2Aujourd’hui, 400 000 Français franchissent quotidiennement une frontière plus ou moins proche de leur domicile pour se rendre sur leur lieu de travail. Exerçant des fonctions variées, ils accomplissent des tâches qui sont le plus souvent qualifiées et bénéficient de contrats de travail stables ; 45 % d’entre eux ont moins de 40 ans et ils sont assez souvent titulaires d’un diplôme d’enseignement supérieur [1].
3Près des trois quarts de ces travailleurs appelés transfrontaliers, dont le nombre a augmenté fortement depuis le début des années 2000, résident dans les deux régions dont les frontières internationales sont les plus longues. La région Grand Est représente 43 % de l’effectif total avec 163 000 personnes, suivie de l’Auvergne Rhône-Alpes où 116 000 travailleurs sont dans ce cas, soit 30 %. Le reste du contingent se répartit entre les régions Hauts-de-France, Provence-Alpes-Côte d’Azur, Bourgogne-Franche-Comté et la Nouvelle Aquitaine. Les grands pôles d’activité économique proches des frontières françaises (Genève, Luxembourg, Bâle et Monaco) drainent à eux seuls 60 % des transfrontaliers.
4Le statut des travailleurs transfrontaliers doit être distingué de celui des travailleurs détachés, créé par une directive européenne de 1996 afin de limiter le dumping social. Le détachement permet à un ressortissant d’un pays de l’Union européenne (UE) de travailler dans un autre pays de l’UE en conservant l’essentiel des avantages sociaux en cours dans son pays d’origine.

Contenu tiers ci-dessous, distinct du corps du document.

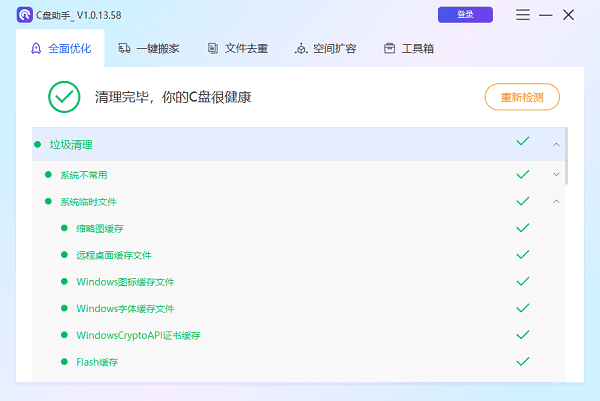Viewport: 600px width, 401px height.
Task: Click the large green checkmark status icon
Action: [x=64, y=97]
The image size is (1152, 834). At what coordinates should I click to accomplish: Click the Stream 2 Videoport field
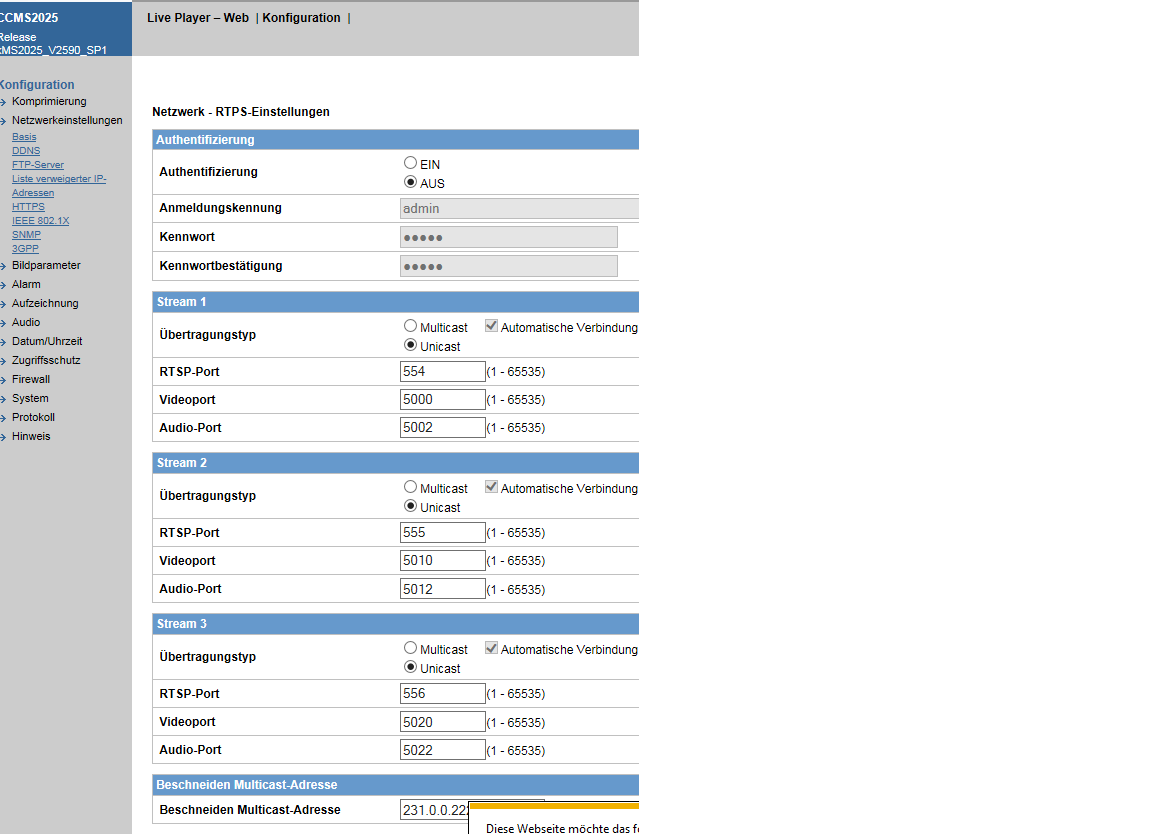click(x=442, y=561)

Le statut transfrontalier diffère également de celui des travailleurs migrants originaires d’un pays hors de l’UE et, surtout, de celui du travailleur expatrié lequel, par exemple, rompt tout lien direct avec le système français de protection sociale et s’affilie à celui du pays dans lequel il part travailler.
5Le statut de frontalier est régi par des conventions bilatérales entre États qui s’inscrivent dans le cadre plus général du règlement européen 883/2 004 portant sur la coopération des régimes de protection sociale. Ces textes définissent, entre autres dispositions, les critères de résidence principale de ces travailleurs. Affiliés d’office au régime du pays dans lequel ils travaillent, ceux-ci sont soumis au droit du lieu d’exécution du contrat. Ils y payent leurs cotisations sociales et bénéficient de prestations du régime commun. Toutefois, les accords européens permettent aujourd’hui l’ouverture des prestations santé aussi bien dans le pays de résidence que dans le pays fiscal.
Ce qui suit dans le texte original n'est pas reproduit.